WASHINGTON, (Reuters) – This is a golden era for political consultants – well, except for those Republicans still smarting from the November elections.
But Americans’ political tastes tend to run in cycles, so there is always a mix of hope and wariness when consultants at both ends of the ideological spectrum gather, as they did in Washington last week, to toast the profession’s top operatives.
Five months after Mitt Romney was thumped in the race for the White House – a loss that some placed at the feet of the small group of men and women who advised the Republican presidential challenger – the meeting of the American Association of Political Consultants threw together Democratic and Republican operatives who have dedicated their lives to undoing one another’s work.
Even those whose clients lost in November feel they have plenty to celebrate in a business that boasts of increasing sophistication as well as profits.
In a video message played at the conference’s Hall of Fame luncheon on Thursday, President Barack Obama paid wry respects to an industry that is populated by over-the-top personalities but seen by many Americans as fathering the bitter and costly ways of U.S. politics.
“There is nothing political consultants love more than celebrating their own genius,” Obama said.
The 2012 election left many of the Republican campaign professionals feeling less like geniuses after their candidate was outmaneuvered by a sitting president they had believed to be vulnerable.
“Elections make you look smarter than what you are, and more stupid,” said Ed Goeas, president of The Tarrance Group, a Republican strategy firm. “This was not an election for Republican consultants that made us look smarter.”
After the loss in November, complaints among the Republican activists directed at the party’s consultant class have been at full boil.
Appearing last month at the Conservative Political Action Conference (CPAC), a gathering for influential right-wing activists, former vice presidential candidate Sarah Palin blasted party leaders such as Karl Rove, the former George W. Bush adviser, who she said have led the Republican Party astray.
“Now is the time to furlough the consultants, and tune out the pollsters, send the focus groups home and throw out the political scripts, because if we truly know what we believe, we don’t need professionals to tell us,” Palin said, calling for more staunchly conservative candidates.
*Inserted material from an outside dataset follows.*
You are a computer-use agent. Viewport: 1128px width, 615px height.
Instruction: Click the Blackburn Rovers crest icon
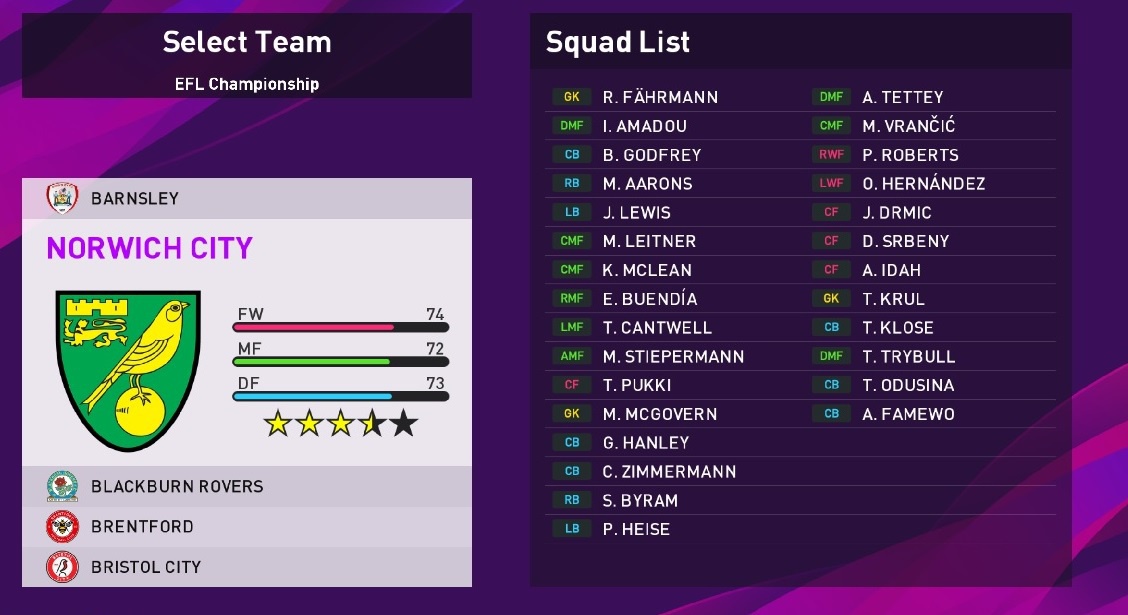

(Never mind that Palin’s own political action committee doled out hundreds of thousands of dollars to consultants in 2012.)
CPAC also featured a panel with the indelicate title: “Should we shoot all the consultants now?”
Dale Emmons, a Democratic strategist from Kentucky and president of the consultants’ association, said Republicans should hold their fire.
“To those who want to shoot all the consultants, I don’t advise they do that,” Emmons said. “I know the abilities of the people I compete against are strong.”
Emmons said that perhaps no collection of advisers could have steered Romney around an incumbent president with a superior organization on the ground – one that was well positioned to take advantage of the nation’s growing minority vote, which went heavily for Obama.